Be known how due to certain insult some residents on La Gomera did and committed against Fernand Peraza […] killing him as they killed him in riot and fuss, Pedro de Vera, our Governor of Grand Canaria, went to the said island to favor and help Dª Beatriz de Bovadilla, […] and taking revenge on the said death they killed many of the residents on the said island of La Gomera and the women and maidens and boys and girls they captivated and sold them as slaves in many parts in our Kingdoms of Castile and Aragon. And because we were afterwards reported the said women and boys and girls were christians before and at the time their husbands committed the said crimes and that they had no charge or offence to be taken as slaves and sold as captives,[…] we command you […] to pick up all Canarian males and females from the said island of La Gomera you might find under any person’s power […][7]This translation by PROYECTO TARHA.

López de la Serna died two months after the order was issued, leaving Díaz de Toledo leading the investigation by himself.

In order to face the foreseeable economic claims by the buyers of the slaves to be released, Pedro de Vera and Beatriz de Bobadilla were ordered to deposit a bond in the amount of 500,000 maravedis, each one, with an additional guarantee in their personal assets. The governor obeyed, not without some protest, but Bobadilla refused to disburse the amount without first defending herself before the Council of Castile. She did so, arguing in her favor that selling the Gomerans had been legitimate, because they did not behave like true Christians and, after breaking certain pacts with Fernán Peraza, had conspired to kill the seigniorial couple and their children.

A long trial

The release of the captives, which surely remained unfinished, was carried out by means of a long and difficult police investigation to locate the victims, to demand from the buyers the liberation of the slaves and to restitute their economic investment.

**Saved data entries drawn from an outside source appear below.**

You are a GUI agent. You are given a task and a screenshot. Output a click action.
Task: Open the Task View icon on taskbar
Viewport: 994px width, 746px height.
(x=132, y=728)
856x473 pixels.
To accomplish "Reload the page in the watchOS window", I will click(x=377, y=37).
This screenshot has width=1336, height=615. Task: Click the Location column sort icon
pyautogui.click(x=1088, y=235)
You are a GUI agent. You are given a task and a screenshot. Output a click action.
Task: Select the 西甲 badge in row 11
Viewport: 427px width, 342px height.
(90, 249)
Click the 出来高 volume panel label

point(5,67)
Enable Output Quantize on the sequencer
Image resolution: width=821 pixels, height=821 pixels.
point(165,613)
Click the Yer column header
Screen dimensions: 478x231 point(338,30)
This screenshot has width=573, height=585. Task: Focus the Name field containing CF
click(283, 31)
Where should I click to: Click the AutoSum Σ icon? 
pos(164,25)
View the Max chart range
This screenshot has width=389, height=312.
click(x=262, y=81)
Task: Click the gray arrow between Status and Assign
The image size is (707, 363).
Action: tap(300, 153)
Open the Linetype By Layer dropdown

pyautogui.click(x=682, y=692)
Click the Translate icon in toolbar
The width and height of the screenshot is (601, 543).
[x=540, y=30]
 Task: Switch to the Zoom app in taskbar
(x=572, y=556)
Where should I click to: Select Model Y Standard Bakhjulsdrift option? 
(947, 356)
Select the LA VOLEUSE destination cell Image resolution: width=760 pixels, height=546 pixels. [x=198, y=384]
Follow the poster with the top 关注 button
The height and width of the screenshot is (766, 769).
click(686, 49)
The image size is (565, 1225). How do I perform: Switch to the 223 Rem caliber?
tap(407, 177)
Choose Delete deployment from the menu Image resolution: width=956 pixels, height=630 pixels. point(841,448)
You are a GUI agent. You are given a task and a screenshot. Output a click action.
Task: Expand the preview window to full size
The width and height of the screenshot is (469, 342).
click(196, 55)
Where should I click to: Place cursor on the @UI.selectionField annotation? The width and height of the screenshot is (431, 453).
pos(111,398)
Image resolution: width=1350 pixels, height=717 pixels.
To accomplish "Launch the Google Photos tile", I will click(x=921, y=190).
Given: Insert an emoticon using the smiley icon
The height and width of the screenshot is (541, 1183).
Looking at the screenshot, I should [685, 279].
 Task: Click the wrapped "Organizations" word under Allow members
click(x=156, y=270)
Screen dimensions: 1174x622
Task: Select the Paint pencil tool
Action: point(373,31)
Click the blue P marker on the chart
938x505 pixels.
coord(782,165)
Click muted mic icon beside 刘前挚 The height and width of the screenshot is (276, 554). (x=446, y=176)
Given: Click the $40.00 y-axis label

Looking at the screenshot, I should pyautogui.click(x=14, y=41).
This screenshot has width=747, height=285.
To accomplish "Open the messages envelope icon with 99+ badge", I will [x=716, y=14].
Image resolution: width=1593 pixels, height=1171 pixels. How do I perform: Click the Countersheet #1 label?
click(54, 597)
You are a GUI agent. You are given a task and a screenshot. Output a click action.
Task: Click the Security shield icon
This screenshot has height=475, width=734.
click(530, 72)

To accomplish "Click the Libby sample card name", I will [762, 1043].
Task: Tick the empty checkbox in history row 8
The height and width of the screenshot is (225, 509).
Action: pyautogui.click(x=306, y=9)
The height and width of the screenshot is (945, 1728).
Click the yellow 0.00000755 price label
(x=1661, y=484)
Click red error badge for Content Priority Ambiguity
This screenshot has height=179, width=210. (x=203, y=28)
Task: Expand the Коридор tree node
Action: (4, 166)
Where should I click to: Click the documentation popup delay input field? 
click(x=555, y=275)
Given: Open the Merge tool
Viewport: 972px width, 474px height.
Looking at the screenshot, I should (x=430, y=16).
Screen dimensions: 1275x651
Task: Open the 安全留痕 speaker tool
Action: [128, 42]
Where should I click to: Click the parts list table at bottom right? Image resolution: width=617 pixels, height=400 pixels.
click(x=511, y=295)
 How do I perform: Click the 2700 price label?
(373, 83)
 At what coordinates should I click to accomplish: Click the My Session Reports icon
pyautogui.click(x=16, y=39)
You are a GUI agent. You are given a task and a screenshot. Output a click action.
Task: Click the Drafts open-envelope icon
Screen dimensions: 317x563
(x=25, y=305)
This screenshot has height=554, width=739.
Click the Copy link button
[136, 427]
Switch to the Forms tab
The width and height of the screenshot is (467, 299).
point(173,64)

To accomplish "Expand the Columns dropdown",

We know the investigations, although carried out for the most part in the triennium 1490-1492, reached at least the year 1502, leading to the opening of a considerable number of files, as we can see by means of a simple search in the records of the Archivo General de Simancas through the PARES website, which is a sign of the political importance the Crown of Castile bestowed on the case, disregarding humanitarian considerations, little or nothing relevant at all in the social context of the time. One of its consequences was the dismissal of Pedro de Vera in 1491 as Governor of Gran Canaria, replaced by inquirer judge Francisco de Maldonado, although this setback did not lead him to completely lose the confidence of the Catholic Monarchs, who entrusted him with new missions in the last stages of the War of Granada, despite his advanced age.